There’s lots of benefits to spending time outdoors and in nature, from reducing loneliness and stress to improving confidence. You could engage with nature by gardening, or bird watching, or smelling the flowers. If exercise is more your thing going for a run or bike ride in nature is a great way to support your wellbeing. Meditating or taking part in other mindfulness exercises in nature can also help reduce stress and improve your wellbeing.

 

2. Sleep well

Make sure you are getting enough sleep by setting regular sleep and wake cycles. Spend time to wind down before bed to make sure you can get a good night’s sleep, this could be by spending some time reading, reducing screen time or doing a relaxing activity before bed. If you find it hard to relax before bed, it can help to write a to-do list for the next day to help you to switch off and relax.

 

3. Social time

Spending regular time with friends, family and pets is important for wellbeing, as well as having alone time to relax and do things you want to do. Make sure you have time to catch up with the people close to you and plan things you enjoy, as well as taking opportunities to meet new people.

 

4. Spend time doing things you enjoy

Its easy to forget to spend time relaxing and doing enjoyable activities when you are at university.
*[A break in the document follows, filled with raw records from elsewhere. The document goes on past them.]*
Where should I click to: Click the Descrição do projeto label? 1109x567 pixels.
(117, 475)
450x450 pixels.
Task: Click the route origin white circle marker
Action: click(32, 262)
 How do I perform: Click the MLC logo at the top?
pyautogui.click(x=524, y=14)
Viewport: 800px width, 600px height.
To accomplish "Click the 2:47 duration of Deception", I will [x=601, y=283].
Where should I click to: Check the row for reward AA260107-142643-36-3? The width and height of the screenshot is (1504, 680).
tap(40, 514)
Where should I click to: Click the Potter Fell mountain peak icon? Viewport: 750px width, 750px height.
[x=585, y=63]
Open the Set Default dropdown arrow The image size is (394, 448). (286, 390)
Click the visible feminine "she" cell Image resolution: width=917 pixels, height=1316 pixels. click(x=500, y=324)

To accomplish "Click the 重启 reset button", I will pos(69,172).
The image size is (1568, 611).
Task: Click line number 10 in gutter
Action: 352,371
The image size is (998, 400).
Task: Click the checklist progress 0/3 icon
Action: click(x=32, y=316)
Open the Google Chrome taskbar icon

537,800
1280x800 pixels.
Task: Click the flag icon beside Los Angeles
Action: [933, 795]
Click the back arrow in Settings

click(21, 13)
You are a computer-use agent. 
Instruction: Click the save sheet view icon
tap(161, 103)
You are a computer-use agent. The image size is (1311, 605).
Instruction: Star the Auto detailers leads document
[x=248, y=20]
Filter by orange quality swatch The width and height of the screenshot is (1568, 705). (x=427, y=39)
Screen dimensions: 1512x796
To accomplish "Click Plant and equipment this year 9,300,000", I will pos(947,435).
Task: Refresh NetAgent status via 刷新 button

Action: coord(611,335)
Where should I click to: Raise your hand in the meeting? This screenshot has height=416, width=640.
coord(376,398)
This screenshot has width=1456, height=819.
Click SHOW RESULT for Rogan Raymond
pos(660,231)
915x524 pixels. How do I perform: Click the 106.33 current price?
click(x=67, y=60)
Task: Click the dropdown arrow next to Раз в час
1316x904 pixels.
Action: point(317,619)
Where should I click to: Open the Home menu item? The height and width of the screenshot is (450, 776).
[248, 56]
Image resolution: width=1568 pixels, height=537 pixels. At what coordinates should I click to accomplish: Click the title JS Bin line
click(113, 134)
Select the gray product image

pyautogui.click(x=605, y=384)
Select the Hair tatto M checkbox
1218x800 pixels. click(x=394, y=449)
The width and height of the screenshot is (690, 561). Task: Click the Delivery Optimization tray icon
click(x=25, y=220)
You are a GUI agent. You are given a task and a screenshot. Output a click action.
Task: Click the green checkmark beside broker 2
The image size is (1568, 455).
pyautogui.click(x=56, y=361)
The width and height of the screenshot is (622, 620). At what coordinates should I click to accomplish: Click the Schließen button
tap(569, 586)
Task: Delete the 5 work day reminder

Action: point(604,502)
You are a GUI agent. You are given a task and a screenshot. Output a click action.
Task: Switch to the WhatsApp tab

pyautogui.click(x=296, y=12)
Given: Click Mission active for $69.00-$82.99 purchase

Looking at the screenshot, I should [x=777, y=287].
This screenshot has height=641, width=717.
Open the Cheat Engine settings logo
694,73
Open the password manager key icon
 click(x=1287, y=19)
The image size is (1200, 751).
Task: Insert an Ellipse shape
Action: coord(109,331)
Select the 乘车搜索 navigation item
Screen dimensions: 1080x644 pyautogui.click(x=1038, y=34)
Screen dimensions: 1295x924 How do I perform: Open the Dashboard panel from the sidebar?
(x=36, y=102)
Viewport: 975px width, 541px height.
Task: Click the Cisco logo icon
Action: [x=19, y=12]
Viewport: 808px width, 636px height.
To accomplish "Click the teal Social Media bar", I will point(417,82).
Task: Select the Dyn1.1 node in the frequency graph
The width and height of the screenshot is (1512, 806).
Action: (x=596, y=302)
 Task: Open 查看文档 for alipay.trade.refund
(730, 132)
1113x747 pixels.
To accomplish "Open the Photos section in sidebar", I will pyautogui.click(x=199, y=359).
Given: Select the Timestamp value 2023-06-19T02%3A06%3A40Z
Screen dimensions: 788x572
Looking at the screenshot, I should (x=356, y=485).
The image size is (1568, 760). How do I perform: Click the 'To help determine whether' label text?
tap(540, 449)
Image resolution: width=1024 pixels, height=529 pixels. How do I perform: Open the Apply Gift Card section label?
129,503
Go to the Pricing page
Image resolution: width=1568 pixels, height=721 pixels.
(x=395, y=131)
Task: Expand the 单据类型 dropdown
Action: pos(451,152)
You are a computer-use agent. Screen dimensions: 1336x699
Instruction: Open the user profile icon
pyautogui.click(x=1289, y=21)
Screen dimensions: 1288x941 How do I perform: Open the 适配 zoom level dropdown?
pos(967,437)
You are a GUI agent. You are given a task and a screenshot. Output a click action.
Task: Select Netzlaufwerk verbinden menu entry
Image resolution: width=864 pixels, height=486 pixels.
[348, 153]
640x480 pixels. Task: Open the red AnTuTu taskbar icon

Spending lots of time studying is essential… but so is making sure you have regular breaks. Picking up an old hobby, or learning something new is a great way to have a break from study – or you could try playing a game, volunteering or playing an instrument.

 

If you want to meet some new people in a laid-back setting, you could join the mental health ambassadors who host a variety of settings on campus, email peersupport@chi.ac.uk or follow the @chiuniwellbeing Instragram page for updates.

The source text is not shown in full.